La salita finale, lunga 9,6 km e con una pendenza media del 5,7%, può dividersi in una prima parte, di circa 5 km con ascesa costante al 6% e, dopo un paio di km di leggera discesa, seguita dal tratto conclusivo più impegnativo.

Ultimo km durissimo al 12%, prima di arrivare al traguardo.

Gli orari della 9^ tappa

Partenza anticipata per la nona tappa, che prenderà il via domenica 11 ottobre alle ore 10:20 da Viale Berlinguer di San Salvo (CH). Percorsi i primi 4100 metri ad andatura turistica, i corridori raggiungeranno il km 0 sulla SS 16 per il via ufficiale alla gara.

La conclusione della tappa all’Aremogna (Roccaraso), si prevede nella fascia oraria che va dalle ore 16:06, se l’andatura sarà sui 37 m/h di media, alle 16:51, se il vincitore farà segnare una media di 33 km/h.

Il villaggio degli sponsor, della città di arrivo, sarà allestito presso il Parcheggio Piazzale valle delle Gravare, ad 1 km dallo striscione d’arrivo.
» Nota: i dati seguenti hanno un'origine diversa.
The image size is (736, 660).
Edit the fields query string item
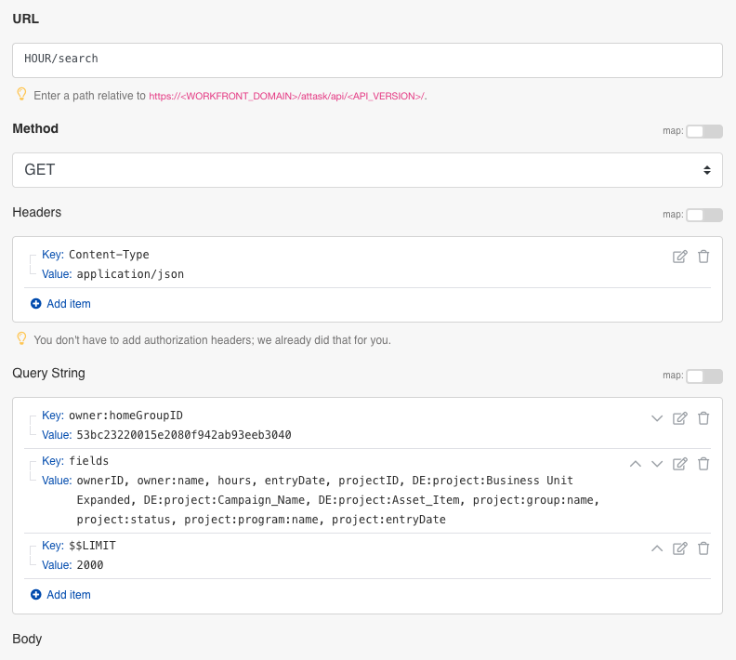click(679, 464)
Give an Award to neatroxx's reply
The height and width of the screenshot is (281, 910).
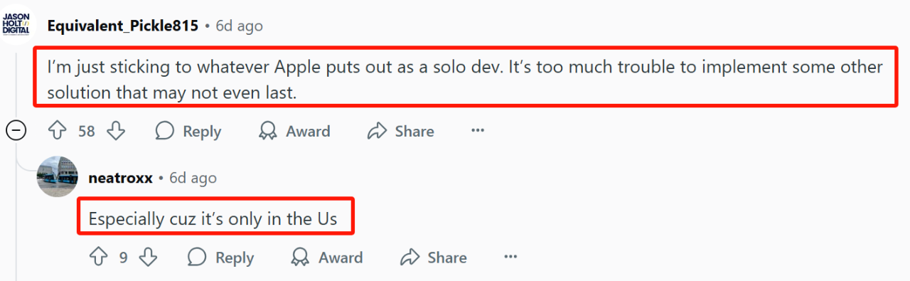coord(327,258)
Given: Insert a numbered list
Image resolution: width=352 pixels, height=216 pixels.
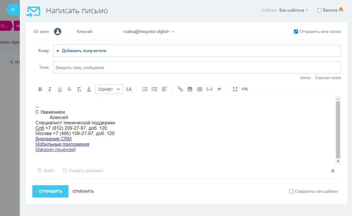Looking at the screenshot, I should 145,89.
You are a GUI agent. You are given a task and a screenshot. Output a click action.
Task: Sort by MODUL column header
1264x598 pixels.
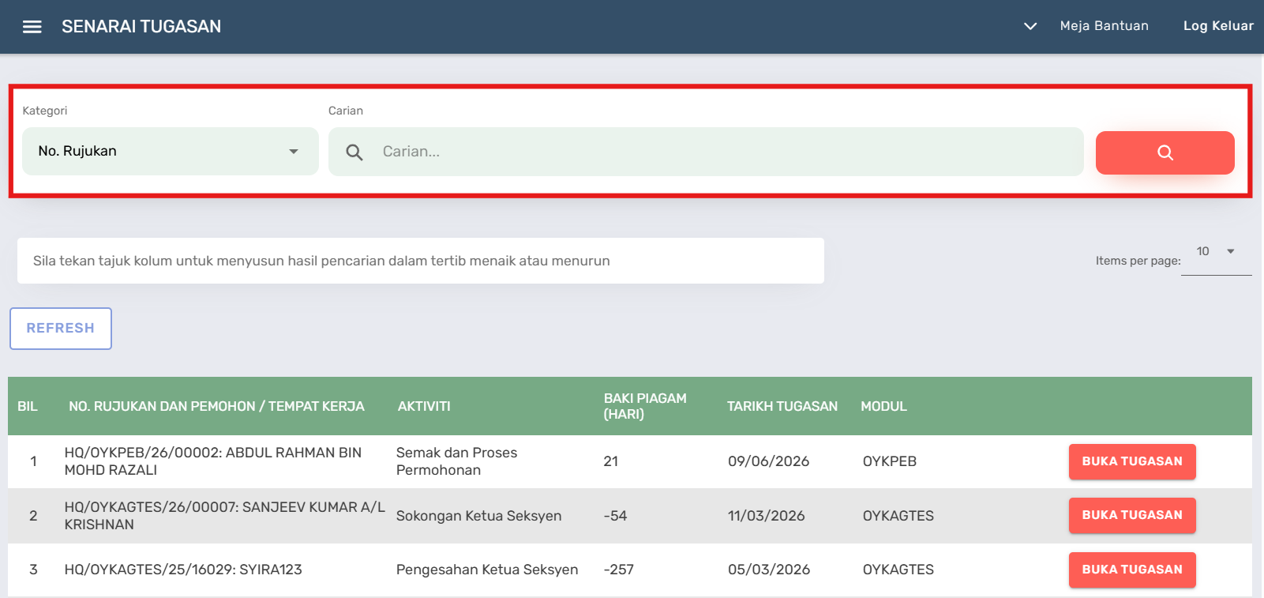883,406
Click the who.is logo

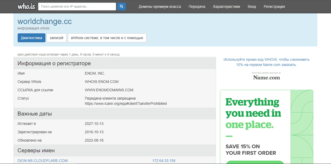click(26, 7)
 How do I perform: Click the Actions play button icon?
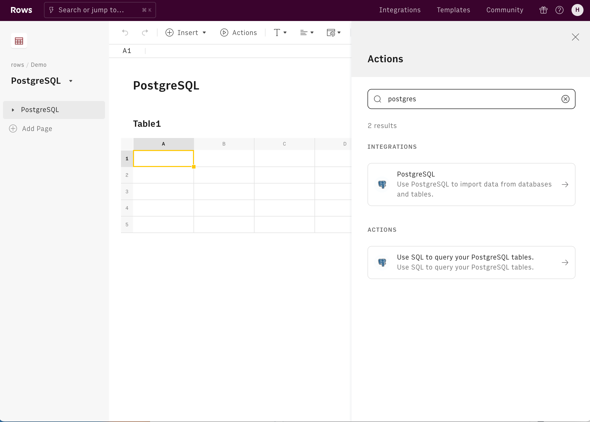point(224,32)
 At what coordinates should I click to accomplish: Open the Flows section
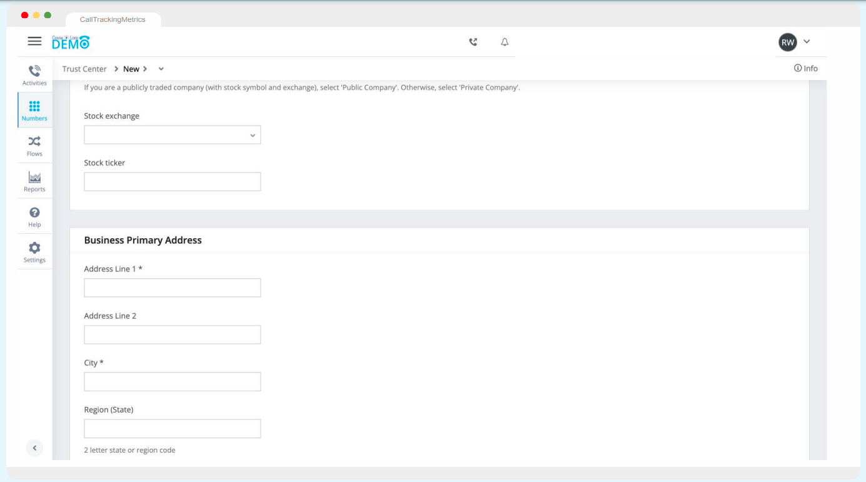34,145
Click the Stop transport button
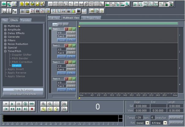Viewport: 185px width, 127px height. (6, 104)
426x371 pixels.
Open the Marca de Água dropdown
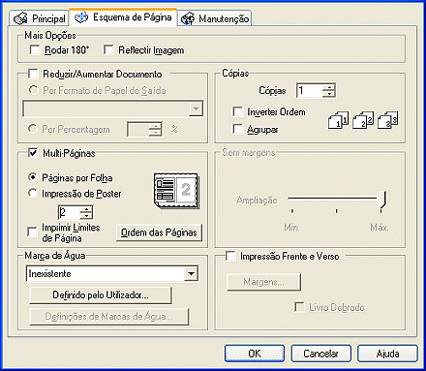pyautogui.click(x=191, y=274)
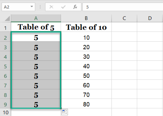Click the Select All corner triangle
Image resolution: width=163 pixels, height=116 pixels.
(7, 18)
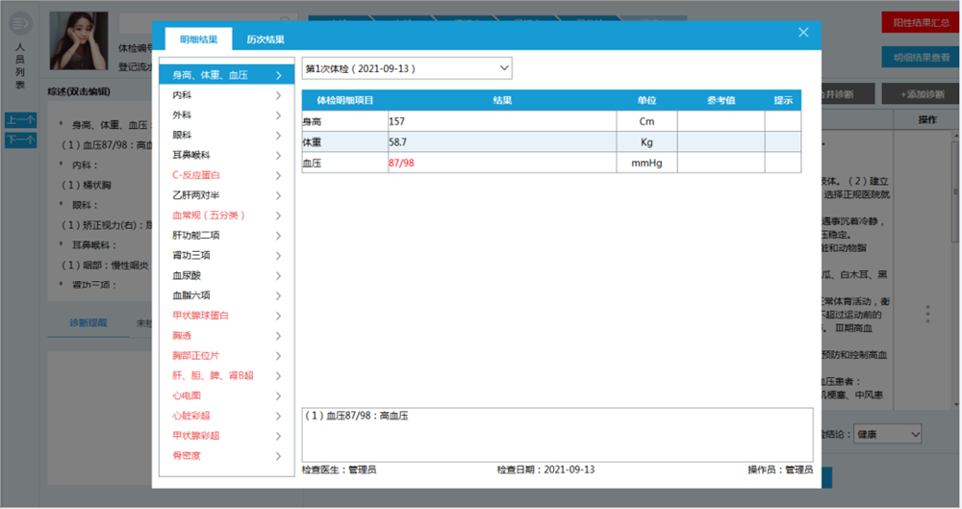Click the 诊断提醒 tab in background
The image size is (962, 509).
point(89,322)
I precedenti delle sedi di tappa

È stata nel 2013, l’unica volta che San Salvo ha ospitato la partenza di una tappa del Giro d’Italia, mentre per Roccaraso si tratta dell’ottavo arrivo di una frazione della corsa rosa, per la terza volta all’Aremogna. La prima volta fu nel 1952 con la vittoria di Giorgio Albani, mentre l’anno successivo vinse Fausto Coppi.

Nel 1964 vinse il belga Walter Boucque, nel 1976 Fabrizio Fabbri, nel 1980 Bernard Hinault, nel 1987 Moreno Argentin e nel 2016 Tim Wellens.

Dopo le fatiche della nona tappa, la corsa osserverà la prima giornata di riposo per riprendere la corsa lunedì 12 ottobre con la decima tappa, da Lanciano a Tortoreto, di 177 km.